- JOB 1:
Translate this sentence from the passage on subtitling cultural references into Spanish: "This creative freedom, however, comes with important legal boundaries."

* Begin EXTRACT PROVIDED *

3.3 Cultural Adaptation
Scholars such as Pedersen have identified “extralinguistic cultural references” as particularly challenging areas for translation. These lexical items, which reference people, gastronomy, customs, places, and organizations, are deeply embedded in the source culture and may be completely unfamiliar to target viewers. Subtitlers must determine whether to preserve, adapt, or replace them based on their narrative function and the likelihood that they will be recognized and understood.
Most of these cultural references, including slogans, puns, popular quotes, and idiomatic expressions, require transcreation to ensure similar emotional responses are evoked in the target audience. Rather than translating literally, subtitlers should adapt these elements based on their function and intended impact in the source language to achieve the appropriate resonance in the target culture.
This creative freedom, however, comes with important legal boundaries. Subtitlers must never copy official translations: all direct quotes from poems, books, and other published works must be translated or created from scratch, except for citations from the Bible or other works not covered by copyright. This ensures that Prime Video’s subtitle content respects intellectual property rights while maintaining translation quality.

* End EXTRACT PROVIDED *
* Begin INPUT MATERIAL *

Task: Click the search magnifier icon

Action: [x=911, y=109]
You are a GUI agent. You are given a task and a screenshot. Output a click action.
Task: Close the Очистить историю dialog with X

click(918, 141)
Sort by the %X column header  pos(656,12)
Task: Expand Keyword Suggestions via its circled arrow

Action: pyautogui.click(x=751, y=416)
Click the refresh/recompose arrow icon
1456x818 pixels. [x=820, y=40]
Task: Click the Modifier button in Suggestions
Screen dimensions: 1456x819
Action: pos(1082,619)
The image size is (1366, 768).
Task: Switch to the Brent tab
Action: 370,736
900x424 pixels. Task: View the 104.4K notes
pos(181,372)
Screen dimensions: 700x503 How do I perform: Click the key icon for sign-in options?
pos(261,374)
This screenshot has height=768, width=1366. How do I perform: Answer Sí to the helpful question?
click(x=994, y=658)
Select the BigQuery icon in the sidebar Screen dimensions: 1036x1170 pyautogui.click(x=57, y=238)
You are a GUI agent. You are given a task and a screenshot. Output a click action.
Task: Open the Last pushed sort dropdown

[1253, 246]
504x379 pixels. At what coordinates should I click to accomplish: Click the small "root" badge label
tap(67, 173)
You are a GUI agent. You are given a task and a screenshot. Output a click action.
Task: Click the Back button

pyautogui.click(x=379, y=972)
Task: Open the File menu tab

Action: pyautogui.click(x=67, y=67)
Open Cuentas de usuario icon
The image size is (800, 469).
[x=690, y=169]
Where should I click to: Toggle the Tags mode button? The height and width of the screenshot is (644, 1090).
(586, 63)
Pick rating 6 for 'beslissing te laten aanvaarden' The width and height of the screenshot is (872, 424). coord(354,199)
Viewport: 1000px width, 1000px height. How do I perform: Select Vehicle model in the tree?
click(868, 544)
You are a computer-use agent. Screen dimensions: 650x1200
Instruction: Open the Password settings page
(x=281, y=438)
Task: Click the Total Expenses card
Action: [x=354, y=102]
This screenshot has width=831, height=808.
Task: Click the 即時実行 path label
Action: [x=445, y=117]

* End INPUT MATERIAL *

- JOB 2:
Find every line in the records above that contains the word "Suggestions", matching case exactly, and copy each one.

- COMPLETE RESPONSE 1:
Sin embargo, esta libertad creativa conlleva importantes límites legales.

- COMPLETE RESPONSE 2:
Task: Expand Keyword Suggestions via its circled arrow
Task: Click the Modifier button in Suggestions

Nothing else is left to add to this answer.